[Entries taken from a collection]
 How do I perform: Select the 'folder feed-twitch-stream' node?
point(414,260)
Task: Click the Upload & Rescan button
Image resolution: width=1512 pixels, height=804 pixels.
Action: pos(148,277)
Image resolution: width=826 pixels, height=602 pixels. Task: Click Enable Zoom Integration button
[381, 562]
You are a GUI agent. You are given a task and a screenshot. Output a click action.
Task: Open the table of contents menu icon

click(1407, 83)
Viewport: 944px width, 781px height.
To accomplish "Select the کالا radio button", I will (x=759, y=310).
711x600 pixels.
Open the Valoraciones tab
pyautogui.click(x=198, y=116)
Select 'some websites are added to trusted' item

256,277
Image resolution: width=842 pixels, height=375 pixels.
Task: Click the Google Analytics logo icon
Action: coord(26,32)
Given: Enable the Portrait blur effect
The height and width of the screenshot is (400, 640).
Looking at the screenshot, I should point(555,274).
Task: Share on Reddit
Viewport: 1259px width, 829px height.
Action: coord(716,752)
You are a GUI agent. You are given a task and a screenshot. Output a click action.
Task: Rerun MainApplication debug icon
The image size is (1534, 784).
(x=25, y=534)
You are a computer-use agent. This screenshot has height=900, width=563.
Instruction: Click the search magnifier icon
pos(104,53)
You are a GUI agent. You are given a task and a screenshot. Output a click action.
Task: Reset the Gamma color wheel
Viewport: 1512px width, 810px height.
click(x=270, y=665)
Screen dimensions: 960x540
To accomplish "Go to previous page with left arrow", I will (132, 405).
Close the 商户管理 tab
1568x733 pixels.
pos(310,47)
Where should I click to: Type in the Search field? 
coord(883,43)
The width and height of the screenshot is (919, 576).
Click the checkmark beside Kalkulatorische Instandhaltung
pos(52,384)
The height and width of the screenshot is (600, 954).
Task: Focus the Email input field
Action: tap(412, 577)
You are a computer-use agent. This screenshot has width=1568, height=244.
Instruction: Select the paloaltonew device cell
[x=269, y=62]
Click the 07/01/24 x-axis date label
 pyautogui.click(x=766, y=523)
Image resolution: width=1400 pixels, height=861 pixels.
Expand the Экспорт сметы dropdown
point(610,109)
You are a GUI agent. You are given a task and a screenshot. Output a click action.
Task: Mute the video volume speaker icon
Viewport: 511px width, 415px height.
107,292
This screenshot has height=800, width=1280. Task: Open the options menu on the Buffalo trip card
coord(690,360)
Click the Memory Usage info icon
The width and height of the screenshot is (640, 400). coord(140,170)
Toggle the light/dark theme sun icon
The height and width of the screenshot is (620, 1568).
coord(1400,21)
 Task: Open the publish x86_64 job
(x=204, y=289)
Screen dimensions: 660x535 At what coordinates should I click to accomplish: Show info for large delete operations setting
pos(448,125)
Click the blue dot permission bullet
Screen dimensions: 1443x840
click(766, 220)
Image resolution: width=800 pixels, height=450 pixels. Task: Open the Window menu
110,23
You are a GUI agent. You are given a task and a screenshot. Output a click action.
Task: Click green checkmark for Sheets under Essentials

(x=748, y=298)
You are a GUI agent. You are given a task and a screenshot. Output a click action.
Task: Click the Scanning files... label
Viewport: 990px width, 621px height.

> [The problem] Find the word "computer" in the records, and report each line that has it.

> [Task solution]
You are a computer-use agent. This screenshot has height=900, width=563.
You are a computer-use agent. This screenshot has width=1568, height=244.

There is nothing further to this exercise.